_Extract provided_:
--- START ---

Why gene therapies must go virus-free

Gene therapies have made spectacular progress in delivering new cures for previously intractable disease, but they remain the world’s most expensive treatments. Now companies are replacing the virus in gene therapies with new delivery technologies that promise not only to overcome the limitations of viral vectors but to slash production costs too.

Moderna and Generation Bio teamed up in April to develop non-viral gene therapies for liver and immune-related conditions, in a deal that builds on Generation Bio’s lipid nanoparticle (LNP) delivery platform. The collaboration is part of a growing trend to swap virus-driven gene therapeutics for innovative nucleic acid delivery platforms that escape the high costs and technical limitations of viral vectors. Engineered lipid or protein nanoparticles, DNA-based nanocarriers, and novel physicochemical methods point the way toward redosable genetic medicines (Table 1).

--- END ---

_Work order 1_:
Write out the gene therapy article from "Gene therapies have" to "production costs too.".
_Work order 2_:
Pick up the article on virus-free gene therapies after its last sentence and keep it going.

_Data for analysis_:
--- START ---

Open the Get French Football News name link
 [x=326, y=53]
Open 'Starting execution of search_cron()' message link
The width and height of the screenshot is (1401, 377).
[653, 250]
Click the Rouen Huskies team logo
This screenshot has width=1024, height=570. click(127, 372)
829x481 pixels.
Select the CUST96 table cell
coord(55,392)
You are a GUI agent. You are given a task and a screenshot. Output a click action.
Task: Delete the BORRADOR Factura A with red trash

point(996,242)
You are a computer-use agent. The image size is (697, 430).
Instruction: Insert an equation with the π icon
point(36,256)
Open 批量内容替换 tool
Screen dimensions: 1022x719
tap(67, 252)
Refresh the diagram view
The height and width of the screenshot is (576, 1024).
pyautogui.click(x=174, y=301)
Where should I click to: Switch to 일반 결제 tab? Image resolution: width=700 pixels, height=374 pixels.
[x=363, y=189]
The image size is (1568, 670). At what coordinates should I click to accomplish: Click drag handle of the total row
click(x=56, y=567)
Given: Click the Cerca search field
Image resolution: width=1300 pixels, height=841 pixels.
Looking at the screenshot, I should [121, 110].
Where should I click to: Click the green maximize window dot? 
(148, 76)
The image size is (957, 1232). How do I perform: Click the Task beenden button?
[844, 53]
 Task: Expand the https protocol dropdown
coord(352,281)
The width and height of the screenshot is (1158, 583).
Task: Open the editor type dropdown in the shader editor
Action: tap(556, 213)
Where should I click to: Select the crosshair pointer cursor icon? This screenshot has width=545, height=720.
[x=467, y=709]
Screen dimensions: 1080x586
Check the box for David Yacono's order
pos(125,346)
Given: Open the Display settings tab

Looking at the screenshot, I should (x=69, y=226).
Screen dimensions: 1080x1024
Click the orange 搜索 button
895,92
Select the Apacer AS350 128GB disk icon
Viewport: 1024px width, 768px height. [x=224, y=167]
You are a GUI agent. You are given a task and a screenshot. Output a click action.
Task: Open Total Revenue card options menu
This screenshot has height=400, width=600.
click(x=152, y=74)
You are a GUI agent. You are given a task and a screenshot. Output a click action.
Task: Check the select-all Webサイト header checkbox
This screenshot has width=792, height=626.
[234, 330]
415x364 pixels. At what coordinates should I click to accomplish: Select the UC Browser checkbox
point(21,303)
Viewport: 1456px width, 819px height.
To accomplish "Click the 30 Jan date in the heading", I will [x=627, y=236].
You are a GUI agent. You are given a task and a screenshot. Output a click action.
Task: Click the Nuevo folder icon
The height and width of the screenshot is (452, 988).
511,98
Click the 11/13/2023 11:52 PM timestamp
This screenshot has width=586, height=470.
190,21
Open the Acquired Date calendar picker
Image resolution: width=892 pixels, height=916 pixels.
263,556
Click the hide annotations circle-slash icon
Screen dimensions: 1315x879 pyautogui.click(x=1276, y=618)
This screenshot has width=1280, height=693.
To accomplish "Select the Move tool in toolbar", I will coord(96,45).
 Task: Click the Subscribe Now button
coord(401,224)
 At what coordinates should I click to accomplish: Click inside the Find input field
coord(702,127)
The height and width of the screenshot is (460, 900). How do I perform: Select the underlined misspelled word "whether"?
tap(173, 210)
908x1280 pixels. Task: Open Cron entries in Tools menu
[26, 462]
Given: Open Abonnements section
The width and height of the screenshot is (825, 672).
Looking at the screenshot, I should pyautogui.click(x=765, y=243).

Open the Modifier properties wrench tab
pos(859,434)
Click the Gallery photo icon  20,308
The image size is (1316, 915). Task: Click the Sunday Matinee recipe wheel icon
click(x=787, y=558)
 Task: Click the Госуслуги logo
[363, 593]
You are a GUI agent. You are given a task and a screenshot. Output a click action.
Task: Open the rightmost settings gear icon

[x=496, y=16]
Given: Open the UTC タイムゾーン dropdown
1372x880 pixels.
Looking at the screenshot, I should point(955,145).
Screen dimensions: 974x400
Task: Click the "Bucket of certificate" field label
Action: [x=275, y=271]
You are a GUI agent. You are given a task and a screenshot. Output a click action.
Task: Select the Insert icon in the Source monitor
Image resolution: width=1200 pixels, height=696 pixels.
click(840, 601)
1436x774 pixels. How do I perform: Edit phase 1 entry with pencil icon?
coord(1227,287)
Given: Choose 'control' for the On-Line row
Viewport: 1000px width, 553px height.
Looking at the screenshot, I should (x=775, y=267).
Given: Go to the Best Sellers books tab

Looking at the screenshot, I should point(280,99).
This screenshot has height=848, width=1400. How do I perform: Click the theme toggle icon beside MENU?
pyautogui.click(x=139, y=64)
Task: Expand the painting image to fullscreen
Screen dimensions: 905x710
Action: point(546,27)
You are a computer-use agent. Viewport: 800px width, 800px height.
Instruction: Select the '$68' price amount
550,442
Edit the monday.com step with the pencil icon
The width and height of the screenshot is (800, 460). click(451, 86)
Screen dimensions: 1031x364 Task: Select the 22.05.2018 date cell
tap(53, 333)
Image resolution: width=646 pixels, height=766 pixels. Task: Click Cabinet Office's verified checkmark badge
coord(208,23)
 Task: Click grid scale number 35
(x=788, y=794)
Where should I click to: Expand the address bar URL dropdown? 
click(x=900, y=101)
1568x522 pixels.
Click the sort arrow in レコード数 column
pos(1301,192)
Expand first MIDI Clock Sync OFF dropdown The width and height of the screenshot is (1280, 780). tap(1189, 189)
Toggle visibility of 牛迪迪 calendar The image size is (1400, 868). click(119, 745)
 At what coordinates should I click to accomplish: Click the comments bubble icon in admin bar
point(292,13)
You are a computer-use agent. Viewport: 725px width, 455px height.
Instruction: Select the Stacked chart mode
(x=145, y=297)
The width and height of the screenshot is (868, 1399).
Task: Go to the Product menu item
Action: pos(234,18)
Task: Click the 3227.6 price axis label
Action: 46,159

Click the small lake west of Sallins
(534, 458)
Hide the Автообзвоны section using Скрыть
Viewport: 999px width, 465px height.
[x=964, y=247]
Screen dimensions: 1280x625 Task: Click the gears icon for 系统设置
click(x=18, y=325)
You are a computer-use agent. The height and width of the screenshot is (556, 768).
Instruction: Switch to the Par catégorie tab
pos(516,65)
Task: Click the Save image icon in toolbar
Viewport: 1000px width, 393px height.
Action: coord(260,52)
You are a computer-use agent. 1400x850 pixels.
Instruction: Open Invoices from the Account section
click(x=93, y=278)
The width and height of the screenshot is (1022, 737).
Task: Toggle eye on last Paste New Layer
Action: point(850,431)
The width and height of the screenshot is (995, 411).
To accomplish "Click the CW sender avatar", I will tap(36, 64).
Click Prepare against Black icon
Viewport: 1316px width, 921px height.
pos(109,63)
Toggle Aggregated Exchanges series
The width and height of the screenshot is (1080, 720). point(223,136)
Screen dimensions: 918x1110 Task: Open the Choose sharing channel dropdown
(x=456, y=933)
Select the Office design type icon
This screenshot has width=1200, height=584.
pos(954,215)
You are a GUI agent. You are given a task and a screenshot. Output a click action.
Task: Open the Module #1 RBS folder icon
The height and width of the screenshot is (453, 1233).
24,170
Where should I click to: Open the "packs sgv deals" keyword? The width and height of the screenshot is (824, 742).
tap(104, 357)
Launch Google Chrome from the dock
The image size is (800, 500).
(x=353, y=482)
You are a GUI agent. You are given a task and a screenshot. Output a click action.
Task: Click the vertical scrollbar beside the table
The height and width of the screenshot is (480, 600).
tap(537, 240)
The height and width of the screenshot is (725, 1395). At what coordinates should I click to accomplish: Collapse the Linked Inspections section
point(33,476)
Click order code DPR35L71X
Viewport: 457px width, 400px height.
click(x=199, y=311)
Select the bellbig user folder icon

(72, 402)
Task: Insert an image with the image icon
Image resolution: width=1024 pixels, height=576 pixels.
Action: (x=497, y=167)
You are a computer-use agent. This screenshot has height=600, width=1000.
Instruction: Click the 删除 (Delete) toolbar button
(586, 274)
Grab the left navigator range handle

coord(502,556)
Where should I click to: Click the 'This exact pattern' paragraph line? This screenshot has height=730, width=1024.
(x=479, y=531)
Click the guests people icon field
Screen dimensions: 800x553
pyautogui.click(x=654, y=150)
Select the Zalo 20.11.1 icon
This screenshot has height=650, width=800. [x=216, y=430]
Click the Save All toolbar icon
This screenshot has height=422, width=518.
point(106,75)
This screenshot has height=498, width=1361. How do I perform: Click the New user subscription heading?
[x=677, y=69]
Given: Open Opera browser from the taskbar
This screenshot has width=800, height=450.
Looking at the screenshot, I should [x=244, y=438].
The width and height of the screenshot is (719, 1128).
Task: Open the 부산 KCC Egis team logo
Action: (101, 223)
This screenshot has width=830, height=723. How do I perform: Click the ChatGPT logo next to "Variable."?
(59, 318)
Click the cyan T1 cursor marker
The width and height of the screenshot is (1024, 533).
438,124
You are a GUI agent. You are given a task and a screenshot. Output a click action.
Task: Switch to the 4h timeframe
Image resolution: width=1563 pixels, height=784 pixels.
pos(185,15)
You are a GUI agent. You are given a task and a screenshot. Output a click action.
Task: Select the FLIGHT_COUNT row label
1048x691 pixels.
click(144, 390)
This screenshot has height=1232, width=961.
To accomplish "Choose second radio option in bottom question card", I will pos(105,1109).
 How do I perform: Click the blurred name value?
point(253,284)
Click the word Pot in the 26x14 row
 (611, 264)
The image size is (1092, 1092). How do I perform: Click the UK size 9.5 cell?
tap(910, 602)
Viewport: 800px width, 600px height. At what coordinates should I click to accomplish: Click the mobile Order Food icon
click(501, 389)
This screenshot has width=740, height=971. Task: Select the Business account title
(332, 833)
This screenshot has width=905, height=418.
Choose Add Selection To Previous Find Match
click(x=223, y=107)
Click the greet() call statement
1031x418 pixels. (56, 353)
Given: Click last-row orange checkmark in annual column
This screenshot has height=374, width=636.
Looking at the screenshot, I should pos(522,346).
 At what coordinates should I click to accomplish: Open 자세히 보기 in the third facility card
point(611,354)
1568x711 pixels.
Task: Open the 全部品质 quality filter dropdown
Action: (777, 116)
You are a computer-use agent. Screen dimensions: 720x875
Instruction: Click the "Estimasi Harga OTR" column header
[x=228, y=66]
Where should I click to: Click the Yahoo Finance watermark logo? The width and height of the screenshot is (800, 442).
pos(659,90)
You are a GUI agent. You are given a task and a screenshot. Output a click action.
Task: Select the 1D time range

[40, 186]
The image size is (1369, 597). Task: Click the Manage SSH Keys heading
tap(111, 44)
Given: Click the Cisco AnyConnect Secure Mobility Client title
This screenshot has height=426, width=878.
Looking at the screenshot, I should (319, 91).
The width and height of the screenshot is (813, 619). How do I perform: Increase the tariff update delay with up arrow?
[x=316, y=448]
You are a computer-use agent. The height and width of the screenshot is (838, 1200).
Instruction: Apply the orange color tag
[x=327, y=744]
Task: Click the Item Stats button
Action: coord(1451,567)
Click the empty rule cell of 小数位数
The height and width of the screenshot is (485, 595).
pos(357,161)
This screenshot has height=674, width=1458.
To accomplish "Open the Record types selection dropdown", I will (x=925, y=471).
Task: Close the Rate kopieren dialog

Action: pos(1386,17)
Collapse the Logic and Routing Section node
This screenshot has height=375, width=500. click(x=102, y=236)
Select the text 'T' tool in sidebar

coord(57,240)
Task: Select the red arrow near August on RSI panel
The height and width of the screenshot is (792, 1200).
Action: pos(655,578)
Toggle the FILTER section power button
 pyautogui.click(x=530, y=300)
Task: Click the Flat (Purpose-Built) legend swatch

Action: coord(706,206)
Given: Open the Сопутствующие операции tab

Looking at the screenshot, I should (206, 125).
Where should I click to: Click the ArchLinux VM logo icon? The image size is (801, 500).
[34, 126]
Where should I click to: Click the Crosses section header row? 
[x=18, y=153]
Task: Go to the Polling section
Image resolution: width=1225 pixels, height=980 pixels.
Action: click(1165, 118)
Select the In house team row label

--- END ---

_Exercise result 1_:
Gene therapies have made spectacular progress in delivering new cures for previously intractable disease, but they remain the world’s most expensive treatments. Now companies are replacing the virus in gene therapies with new delivery technologies that promise not only to overcome the limitations of viral vectors but to slash production costs too.

_Exercise result 2_:
Virus-based vectors — particularly those based on adeno-associated virus (AAV) and lentiviruses — have dominated the first wave of gene therapies to gain regulatory approval. But their widespread deployment in dozens of clinical trials has exposed their limitations. “One of the issues is just the biomass needed to produce, for example, AAV at the scale and in the doses needed for large indications,” says Akin Akinc, CEO of Aera Therapeutics, a company developing a protein-nanoparticle-based delivery system. AAV vectors are further limited by their 4.7-kilobase packaging capacity; poor tissue selectivity; risk of liver toxicity; and immunogenicity, which eliminates the possibility of redosing. Lentiviral vectors and, to a lesser extent, AAV vectors also elicit oncogenicity concerns arising from chromosomal integration and insertional mutagenesis. Moreover, the theoretical risk of replication-competent viruses emerging from recombination events during lentiviral production necessitates extensive testing in patients.

To provide a viable alternative, non-viral technologies need to satisfy certain well-defined requisites. They must accommodate a large payload and deliver it to specific organs, lack immunogenicity to allow redosing, and have a high safety margin and low production costs. Although most are still preclinical, the field is gaining momentum.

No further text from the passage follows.